Slashdot Mirror


Fake Scientific Paper Detector

moon_monkey writes "Ever wondered whether a scientific paper was actually written by a robot? A new program developed by researchers at Indiana University promises to tell you one way or the other. It was actually developed in response to a prank by MIT researchers who generated a paper from random bits of text and got it accepted for a conference."

47 of 277 comments (clear)

  1. Yes! by stupidfoo · · Score: 4, Funny

    I am always wondering what those damn robots are up to!

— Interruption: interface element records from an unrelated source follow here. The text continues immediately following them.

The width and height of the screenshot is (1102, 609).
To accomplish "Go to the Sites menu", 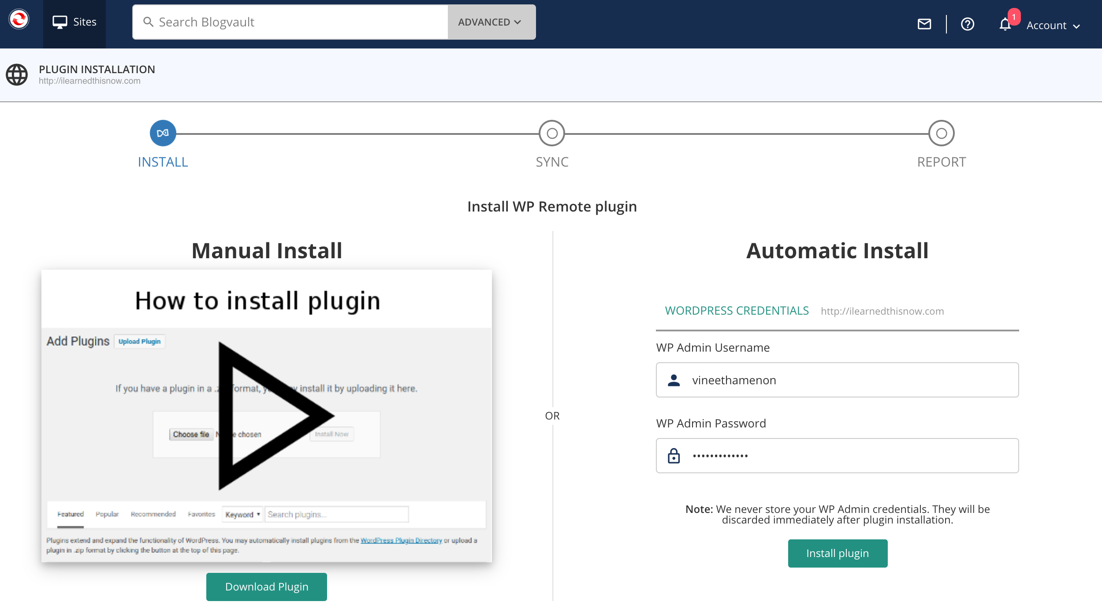I will [74, 22].

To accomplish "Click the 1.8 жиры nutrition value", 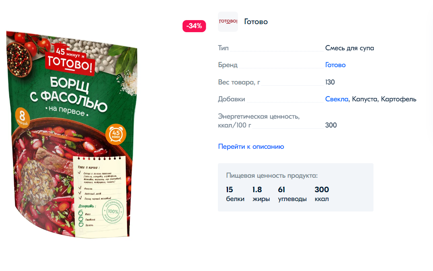I will 261,194.

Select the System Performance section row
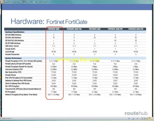(x=75, y=58)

    1. Re:Yes! by Krakhan · · Score: 2, Funny

      ROBOT HOUSE!!!

    2. Re:Yes! by Schemat1c · · Score: 2, Funny

      I am always wondering what those damn robots are up to!

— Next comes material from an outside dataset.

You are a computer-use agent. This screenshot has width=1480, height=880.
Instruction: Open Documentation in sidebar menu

      They use old people's medicine for fuel.

      --

      "Nobody knows the age of the human race, but everybody agrees that it is old enough to know better." - Unknown
    3. Re:Yes! by Ruff_ilb · · Score: 2, Interesting

      They did; the board that accepted the MIT paper, not consisting of specialists in the field, was likely confused by the pseudo-scientific gibberish they encountered. By mastering the methodology for the typical unification of access points and redundancy, the MIT students were able to effectively enter the scientific conference.

      --
      http://www.TheGamerNation.com/Forums
    4. Re:Yes! by MarkChovain · · Score: 2, Funny

      I for one, welcome our paper writing robot overlords.

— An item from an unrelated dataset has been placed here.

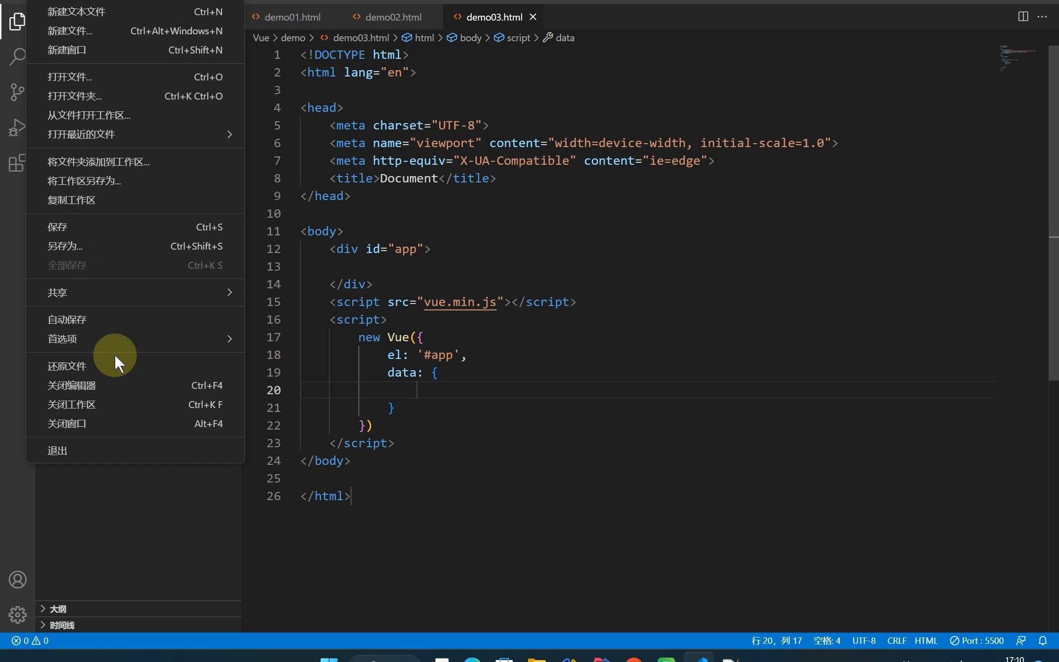
Task: Open the Extensions view icon
Action: [17, 163]
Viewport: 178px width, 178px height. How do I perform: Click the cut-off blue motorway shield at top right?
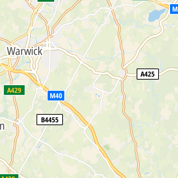tap(174, 9)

      I for one am a paper writing robot overlord, you insensitive clod! I for one welcome our new video game consoles. They are called "hands". Shouldn't it be something like this will ever happen then you will see that they bring things out in managable increments. Sure it is a biggish program, but many lone hackers have written one in under one person/year.

  2. That's good and all by XxtraLarGe · · Score: 4, Funny

    but I wonder if it can tell if a paper was written by a million monkeys pounding on typewriters?

    --
    Taking guns away from the 99% gives the 1% 100% of the power.
    1. Re:That's good and all by denverradiosucks · · Score: 4, Funny

      Obligatory Simpson's Quote

      Monkey's typing on a typewriter as Mr. Burn's is working on the next great american novel:

      Burns: This is a thousand monkeys working at a thousand typewriters. Soon they'll have written the greatest novel known to man.
      (monkey smoking cigar typing on a typewriter)
      Burns: Lets see. It was the best of times, it was the BLURST of times! You stupid monkey! (Smacks monkey upside his head)

    2. Re:That's good and all by visgoth · · Score: 4, Informative

      Oh, I'm sure the work of monkeys is quite easily identifiable.

      --
      My patience is infinite, my time is not.
    3. Re:That's good and all by Rakshasa+Taisab · · Score: 2, Funny

      I kinda enjoy getting mod points, it would be sad if they replaced that feature.

      --
      - These characters were randomly selected.
    4. Re:That's good and all by iNetRunner · · Score: 3, Funny

      Seems like it would be easier to develop a program that automatically detects /. dupes.. but no.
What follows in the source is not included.